PC Security July 4, 2010 at 1:11 PM

We were able to successfully disinfect a test machine manually with the above information and running super antispyware along with Autoruns. Super-Antispyware is a great tool.

Reply

Richard August 11, 2010 at 5:46 PM

FYI The abuse.ch zeus tracker site link gives a warning in Firefox 3.6.3 due to an insecure self signed https certificate, which raises concerns and makes it difficult to progress.

Reply

Shanmuga August 11, 2010 at 7:55 PM

Yes, they do use a self-signed certificate…it’s flagged as such by all major browsers. The genuineness of the link may be verified by using one of link verification tools available here at Online Website Security Check Tools. But I agree that not many would take the trouble. I will add a note next to the link.
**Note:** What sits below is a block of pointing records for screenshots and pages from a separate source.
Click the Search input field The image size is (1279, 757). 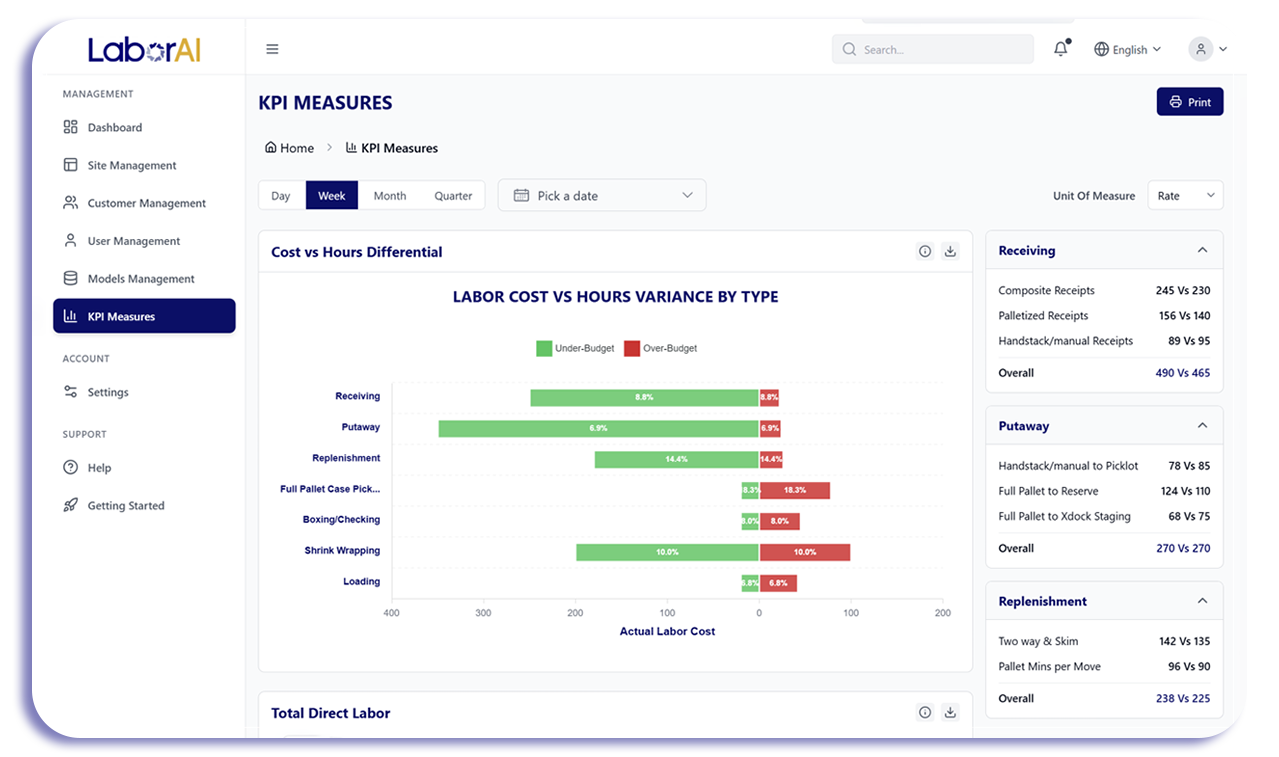point(933,49)
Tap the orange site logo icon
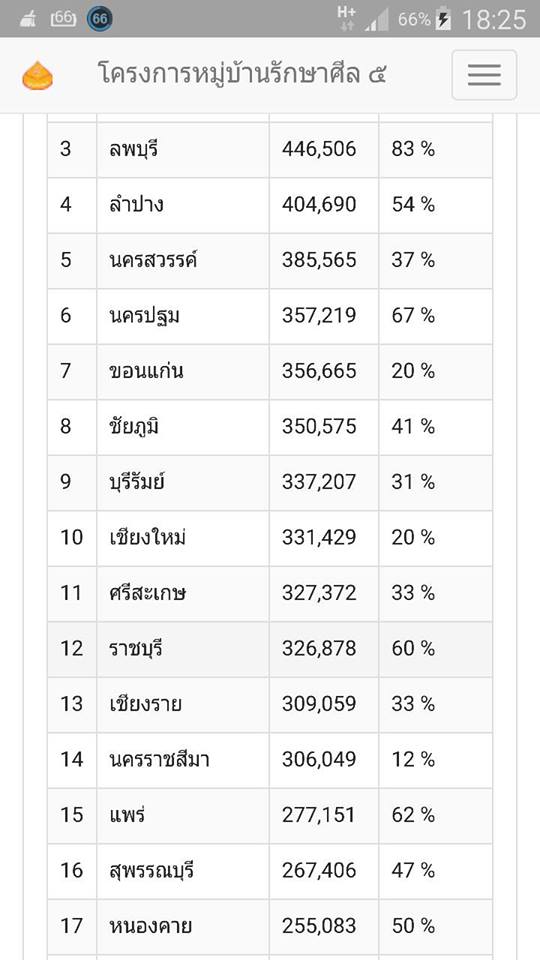Image resolution: width=540 pixels, height=960 pixels. pos(38,76)
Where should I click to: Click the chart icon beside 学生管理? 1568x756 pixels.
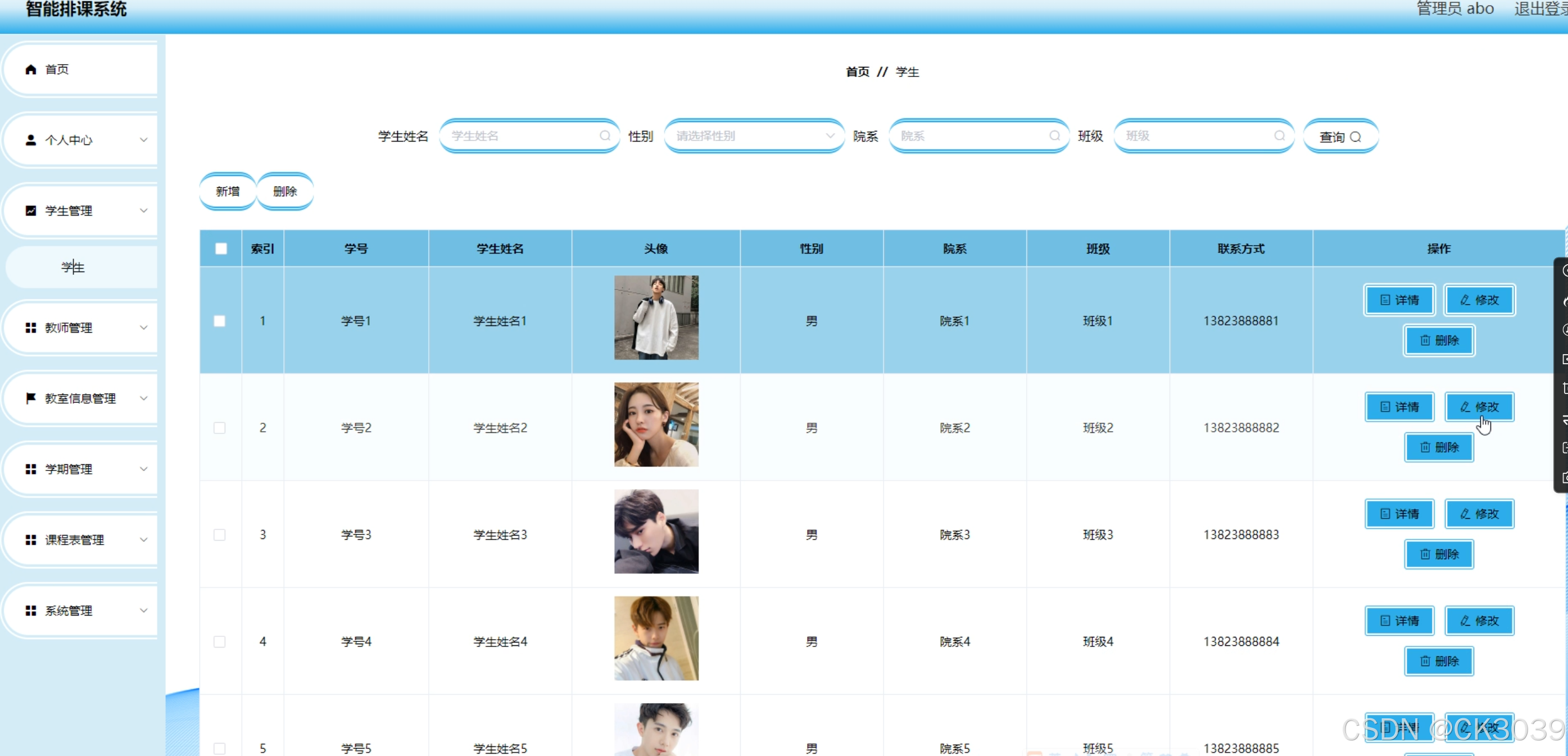[x=30, y=211]
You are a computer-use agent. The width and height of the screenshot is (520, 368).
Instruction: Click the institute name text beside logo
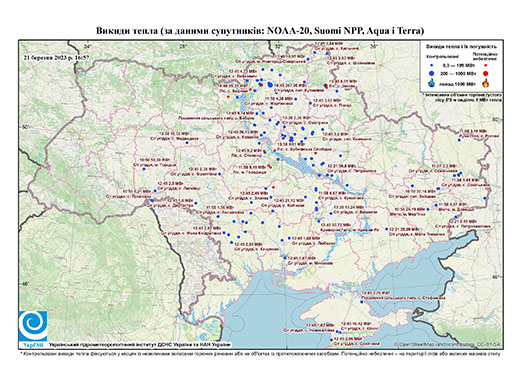click(140, 344)
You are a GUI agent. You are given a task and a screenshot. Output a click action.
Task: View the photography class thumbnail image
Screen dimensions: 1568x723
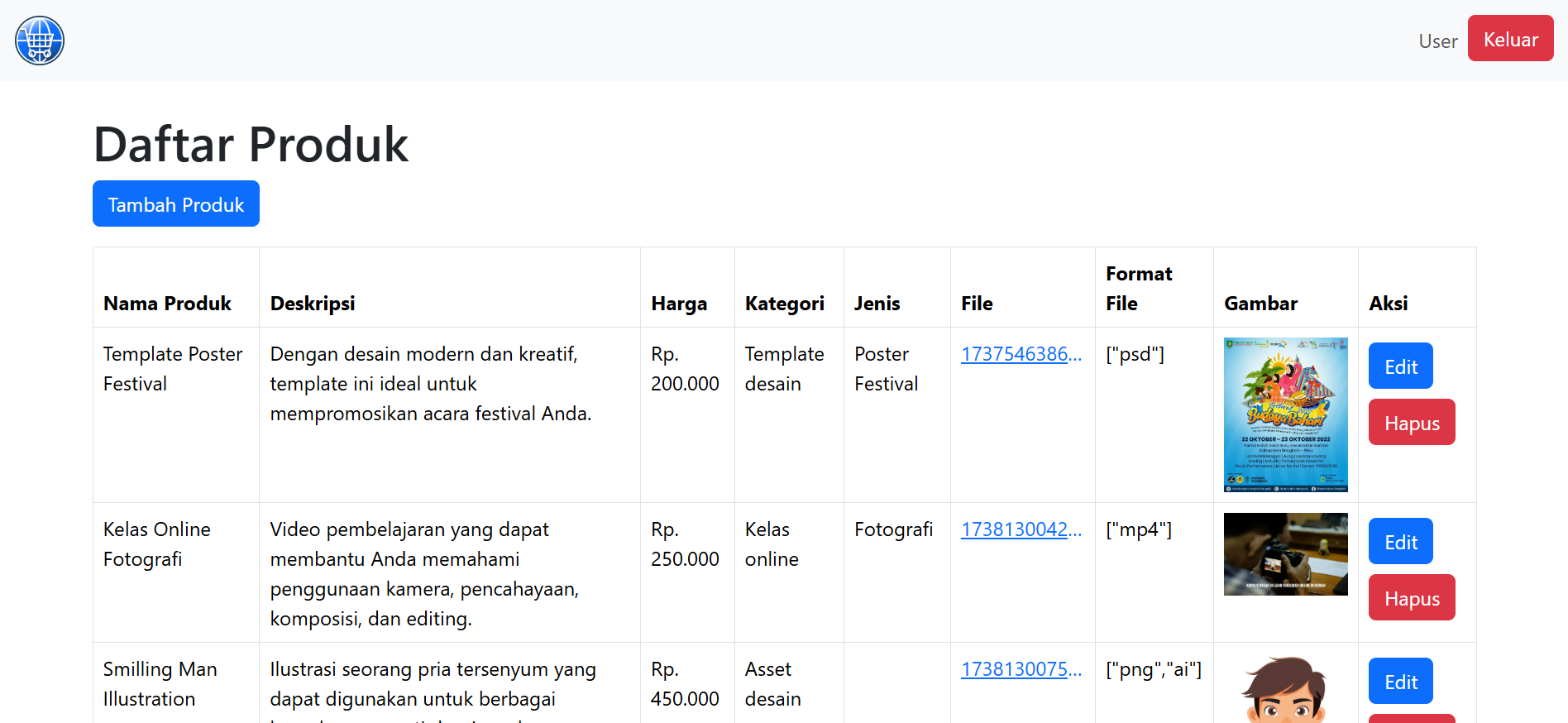[x=1285, y=554]
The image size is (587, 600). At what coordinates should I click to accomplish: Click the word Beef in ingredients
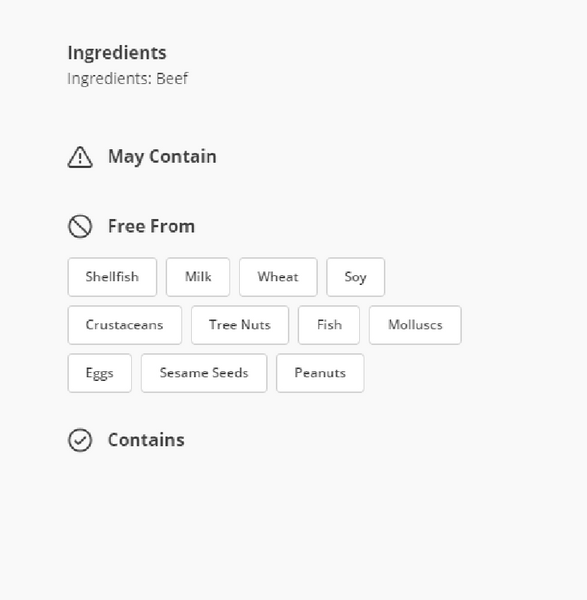[172, 78]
Brendon Morgan August 12, 2010 at 7:42 AM

Thanks for this useful share. Was able to successfully remove ZBot from a colleague’s computer following this guide.

Reply

Mark September 29, 2010 at 2:59 PM

Yet another reason why not using Windows is better for security, using Linux I never have these issues and I can use all my online banking facilities without worry…plus I ignore emails I know nothing about or which are obviously fake (look in the email headers)…

Reply

talvi November 8, 2010 at 2:42 PM

Why isn’t Spybot listed here? In addition to being a free anti mal/spyware app it has a tiny module called Tea Timer that monitors changes to the registry and allows the user to block any unwanted attempts to make changes. It is free, and it is miniscule: 5kb (yup 5KB not 5MB) having no effect on system speed at all. Spybot also allows users to see all programs that are set to run at start up, provides information on them, advises on whether they are essential or not, and allows them to be disabled before deleting them if they prove unnecessary or unwated. Another free app called Crap Cleaner also allows the startup file list to be monitored etc, the registry to be cleaned of “bad” keys, and so on.